A Funfarme reuniu representantes de 102 municípios do noroeste paulista no II Fórum Regional de Enfrentamento da Dengue, em meio ao avanço expressivo da doença registrado em 2025. O encontro teve como foco alinhar protocolos clínicos, fortalecer a vigilância epidemiológica e preparar a rede pública para novos picos de casos.


Dados consolidados pelo complexo hospitalar apontam que os casos confirmados saltaram de 4.218, em 2024, para 5.833 em 2025 — aumento de 38%. O crescimento pressionou unidades de pronto atendimento e exigiu medidas emergenciais da Prefeitura, que contratou 40 leitos exclusivos no Hospital de Base, sendo dez de UTI, para absorver pacientes em estado grave.


Segundo o diretor executivo da Funfarme, Horácio Ramalho, o fórum buscou integrar prática clínica e evidências científicas. Ele afirmou que, embora o número de casos esteja mais controlado neste início de ano, o cenário exige vigilância permanente.
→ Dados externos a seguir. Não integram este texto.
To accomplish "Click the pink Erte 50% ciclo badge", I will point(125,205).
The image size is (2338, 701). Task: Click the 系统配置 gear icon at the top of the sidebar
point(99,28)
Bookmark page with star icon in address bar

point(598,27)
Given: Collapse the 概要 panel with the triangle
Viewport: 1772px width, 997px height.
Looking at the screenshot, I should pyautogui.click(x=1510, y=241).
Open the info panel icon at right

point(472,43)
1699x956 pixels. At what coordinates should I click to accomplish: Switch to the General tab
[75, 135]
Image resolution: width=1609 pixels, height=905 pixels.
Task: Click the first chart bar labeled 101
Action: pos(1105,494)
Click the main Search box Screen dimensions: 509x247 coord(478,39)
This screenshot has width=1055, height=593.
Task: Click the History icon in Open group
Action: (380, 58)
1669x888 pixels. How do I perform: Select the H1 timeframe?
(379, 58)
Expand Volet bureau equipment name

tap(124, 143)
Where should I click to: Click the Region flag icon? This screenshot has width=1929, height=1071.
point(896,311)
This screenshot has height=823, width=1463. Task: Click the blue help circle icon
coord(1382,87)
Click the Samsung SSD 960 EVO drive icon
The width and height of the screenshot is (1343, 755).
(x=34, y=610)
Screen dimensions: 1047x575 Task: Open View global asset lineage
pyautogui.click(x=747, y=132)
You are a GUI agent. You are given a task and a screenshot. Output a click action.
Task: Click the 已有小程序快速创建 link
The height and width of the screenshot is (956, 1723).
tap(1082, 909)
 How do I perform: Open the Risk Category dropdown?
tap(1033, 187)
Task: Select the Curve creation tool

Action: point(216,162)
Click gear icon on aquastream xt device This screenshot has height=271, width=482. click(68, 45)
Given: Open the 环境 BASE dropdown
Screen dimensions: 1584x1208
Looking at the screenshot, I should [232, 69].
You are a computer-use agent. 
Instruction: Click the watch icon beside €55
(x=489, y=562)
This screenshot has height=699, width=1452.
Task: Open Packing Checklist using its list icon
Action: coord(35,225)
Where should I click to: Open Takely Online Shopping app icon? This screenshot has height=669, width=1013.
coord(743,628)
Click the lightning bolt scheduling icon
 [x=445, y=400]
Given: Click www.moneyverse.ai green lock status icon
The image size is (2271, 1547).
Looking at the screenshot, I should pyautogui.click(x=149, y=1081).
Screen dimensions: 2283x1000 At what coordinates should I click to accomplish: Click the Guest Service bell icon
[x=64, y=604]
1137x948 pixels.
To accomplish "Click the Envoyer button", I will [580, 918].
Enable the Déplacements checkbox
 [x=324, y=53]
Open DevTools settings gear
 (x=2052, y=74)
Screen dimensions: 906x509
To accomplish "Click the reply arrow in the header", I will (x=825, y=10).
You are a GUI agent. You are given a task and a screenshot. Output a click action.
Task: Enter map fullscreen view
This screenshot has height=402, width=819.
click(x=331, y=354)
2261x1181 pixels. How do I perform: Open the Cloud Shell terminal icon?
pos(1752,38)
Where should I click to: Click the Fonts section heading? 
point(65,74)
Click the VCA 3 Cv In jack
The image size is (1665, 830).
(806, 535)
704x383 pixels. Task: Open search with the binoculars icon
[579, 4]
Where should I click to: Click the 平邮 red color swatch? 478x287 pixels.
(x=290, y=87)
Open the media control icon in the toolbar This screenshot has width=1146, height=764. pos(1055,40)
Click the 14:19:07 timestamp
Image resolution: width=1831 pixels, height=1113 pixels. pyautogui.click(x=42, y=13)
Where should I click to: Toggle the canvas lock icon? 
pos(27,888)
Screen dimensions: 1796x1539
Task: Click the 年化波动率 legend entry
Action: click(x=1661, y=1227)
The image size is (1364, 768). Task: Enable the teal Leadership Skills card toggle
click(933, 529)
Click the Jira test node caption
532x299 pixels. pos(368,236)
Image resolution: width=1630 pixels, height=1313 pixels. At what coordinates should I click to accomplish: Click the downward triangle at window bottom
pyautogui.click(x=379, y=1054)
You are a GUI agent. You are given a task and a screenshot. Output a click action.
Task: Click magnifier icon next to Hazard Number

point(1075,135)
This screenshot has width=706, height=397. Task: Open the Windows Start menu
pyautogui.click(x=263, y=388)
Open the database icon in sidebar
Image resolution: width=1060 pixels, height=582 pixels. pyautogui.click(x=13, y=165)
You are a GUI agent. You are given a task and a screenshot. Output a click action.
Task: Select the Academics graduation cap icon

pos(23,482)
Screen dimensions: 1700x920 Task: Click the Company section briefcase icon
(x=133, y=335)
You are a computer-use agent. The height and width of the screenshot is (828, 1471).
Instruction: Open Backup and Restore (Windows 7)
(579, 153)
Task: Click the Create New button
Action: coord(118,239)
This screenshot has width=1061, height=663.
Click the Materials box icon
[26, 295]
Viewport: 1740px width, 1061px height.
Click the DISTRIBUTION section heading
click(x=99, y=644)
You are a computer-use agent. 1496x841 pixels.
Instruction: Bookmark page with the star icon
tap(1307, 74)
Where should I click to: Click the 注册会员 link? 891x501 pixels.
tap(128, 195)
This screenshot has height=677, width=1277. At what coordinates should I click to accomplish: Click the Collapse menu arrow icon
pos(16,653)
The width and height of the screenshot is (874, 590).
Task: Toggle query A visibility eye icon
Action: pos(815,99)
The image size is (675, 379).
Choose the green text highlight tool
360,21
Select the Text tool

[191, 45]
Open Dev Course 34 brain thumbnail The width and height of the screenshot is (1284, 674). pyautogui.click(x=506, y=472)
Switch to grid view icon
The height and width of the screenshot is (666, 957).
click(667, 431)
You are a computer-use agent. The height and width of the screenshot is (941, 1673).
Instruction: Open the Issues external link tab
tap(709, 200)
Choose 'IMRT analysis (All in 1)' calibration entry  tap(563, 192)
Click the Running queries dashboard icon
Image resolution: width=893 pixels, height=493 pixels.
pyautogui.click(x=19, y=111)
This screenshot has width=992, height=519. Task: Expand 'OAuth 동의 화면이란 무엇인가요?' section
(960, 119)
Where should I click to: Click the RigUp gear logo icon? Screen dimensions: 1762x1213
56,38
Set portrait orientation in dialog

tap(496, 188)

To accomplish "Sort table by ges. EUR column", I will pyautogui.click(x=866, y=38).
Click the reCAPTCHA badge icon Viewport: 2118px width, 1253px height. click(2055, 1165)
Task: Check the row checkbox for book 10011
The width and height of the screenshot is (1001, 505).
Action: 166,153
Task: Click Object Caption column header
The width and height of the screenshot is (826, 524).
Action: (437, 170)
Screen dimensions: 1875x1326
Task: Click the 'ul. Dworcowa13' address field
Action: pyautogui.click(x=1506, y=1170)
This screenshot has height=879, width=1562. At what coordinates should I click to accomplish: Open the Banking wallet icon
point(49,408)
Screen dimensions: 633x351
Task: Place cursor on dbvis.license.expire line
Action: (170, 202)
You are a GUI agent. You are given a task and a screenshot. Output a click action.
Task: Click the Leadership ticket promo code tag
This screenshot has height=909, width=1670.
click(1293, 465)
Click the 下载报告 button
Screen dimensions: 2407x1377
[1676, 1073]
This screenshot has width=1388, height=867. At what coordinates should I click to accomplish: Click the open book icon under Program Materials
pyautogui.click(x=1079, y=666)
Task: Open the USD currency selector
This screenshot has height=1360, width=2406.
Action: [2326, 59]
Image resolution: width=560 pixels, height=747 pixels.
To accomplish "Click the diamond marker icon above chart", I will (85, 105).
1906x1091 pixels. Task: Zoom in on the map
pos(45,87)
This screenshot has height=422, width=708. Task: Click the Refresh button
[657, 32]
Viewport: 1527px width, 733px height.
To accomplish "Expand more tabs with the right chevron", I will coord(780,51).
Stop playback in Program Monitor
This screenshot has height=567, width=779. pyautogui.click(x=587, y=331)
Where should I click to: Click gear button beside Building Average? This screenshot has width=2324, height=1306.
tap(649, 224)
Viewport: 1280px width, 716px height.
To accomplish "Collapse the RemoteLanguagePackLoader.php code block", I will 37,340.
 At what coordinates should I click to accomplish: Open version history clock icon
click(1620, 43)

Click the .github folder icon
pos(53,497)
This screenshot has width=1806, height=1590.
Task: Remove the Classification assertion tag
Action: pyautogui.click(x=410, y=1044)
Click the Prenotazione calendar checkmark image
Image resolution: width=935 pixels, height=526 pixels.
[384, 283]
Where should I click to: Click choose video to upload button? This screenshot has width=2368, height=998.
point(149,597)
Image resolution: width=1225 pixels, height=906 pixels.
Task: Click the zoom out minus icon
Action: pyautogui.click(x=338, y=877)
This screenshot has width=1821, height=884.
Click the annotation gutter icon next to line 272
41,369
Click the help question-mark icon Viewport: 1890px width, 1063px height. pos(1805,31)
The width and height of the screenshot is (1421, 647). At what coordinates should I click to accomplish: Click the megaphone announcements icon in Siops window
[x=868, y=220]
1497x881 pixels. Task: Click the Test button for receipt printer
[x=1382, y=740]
Também mencionou a expectativa pela futura disponibilização da vacina contra a dengue desenvolvida pelo Instituto Butantan, prevista para distribuição gradual.


A médica Maria Lúcia Machado Salomão destacou que o período de chuvas e as mudanças climáticas favorecem a proliferação do mosquito Aedes aegypti, reforçando a necessidade de ações preventivas contínuas. O secretário municipal de Saúde, Rubem Bottas, afirmou que a integração entre municípios é decisiva para evitar novo colapso no sistema.


A programação incluiu debates sobre vacinação, diagnóstico precoce e manejo clínico, além da apresentação de experiências de cidades como Tanabi e Mendonça. O foco, segundo os organizadores, é proteger grupos mais vulneráveis, como crianças, idosos e pessoas com comorbidades, diante da circulação simultânea dos quatro sorotipos da dengue e da chikungunya.


O fórum consolida a articulação regional como principal estratégia para enfrentar as arboviroses e reduzir o impacto sobre a rede pública de saúde.